We drove through several small towns the next morning, en route to the greatest Mayan ruins of them all: Chichén Itzá.
The Mayans and Toltecs who resided here worshipped both Chac-Mool, the rain god, and Quatzalcótl, the plumed serpent.
Statues and carvings of both can be found all throughout the ruins. The most famous of the buildings is the reconstructed El Castillo.
Standing at around 100 feet high, the pyramid is essentially a giant calendar; 4 stairways of 91 steps plus the top platform equal 365 (days in a year). The temple stretches high into the sky in an open grass field and is one of the first structures you will come upon.
Straight in front of it is the giant ball field where teams literally played to the death. Behind, stands the group of 1000 columns, representing warriors of ancient times.
Narrow paths take you deeper into the jungle to the cenote where virgins were sacrificed, the observatory, and other various structures.
The site is large and will take several hours to see. When the place began to fill in with tourists, we took our leave.
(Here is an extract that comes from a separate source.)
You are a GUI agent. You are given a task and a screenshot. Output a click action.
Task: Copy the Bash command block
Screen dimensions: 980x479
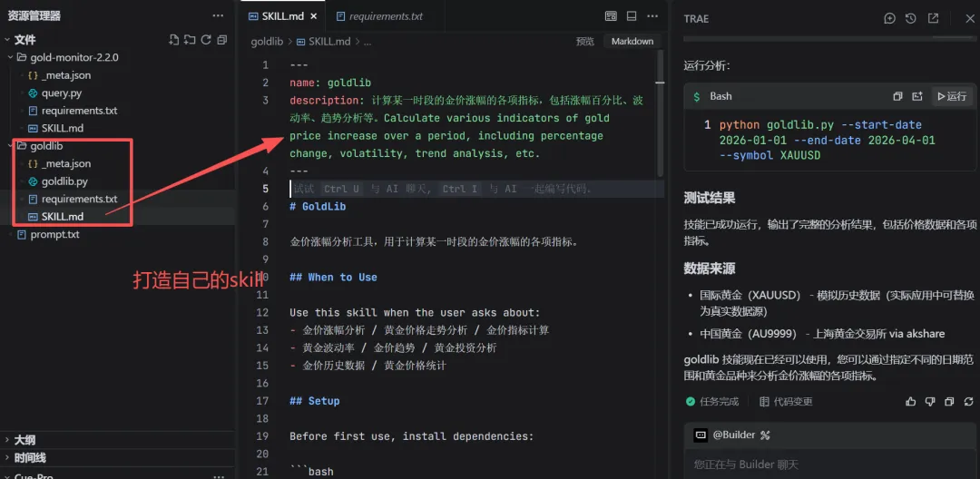898,96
We tasted mezcal at the Mayapan distillery outside of Valladolid. While tequila is only made from the blue agave plant and can only be made in the state of Jalisco Mexico, mezcal is its less picky cousin. We toured the distillery, peeking in the ovens and tasting 6 different varieties. It is very similar in taste and flavor to tequila. A little buzzed, we made the drive back to Cancún.
A little note on the roads in Mexico… they were fabulous. The only real difference between highways in the U.S. were tons of speed bumps called topes. Otherwise, there was plenty of signage and they were in good condition.
We spent the night in Ciudad Cancún, or the city center. It was similar to the downtown of any bigger city, lot’s of traffic and very busy. We did find a great restaurant and splurged on some Chicken mole and Ceviche. Our hostel was super nice, but we passed on the outings to various clubs.
The next morning we caught an early flight back to Denver and back to the snow.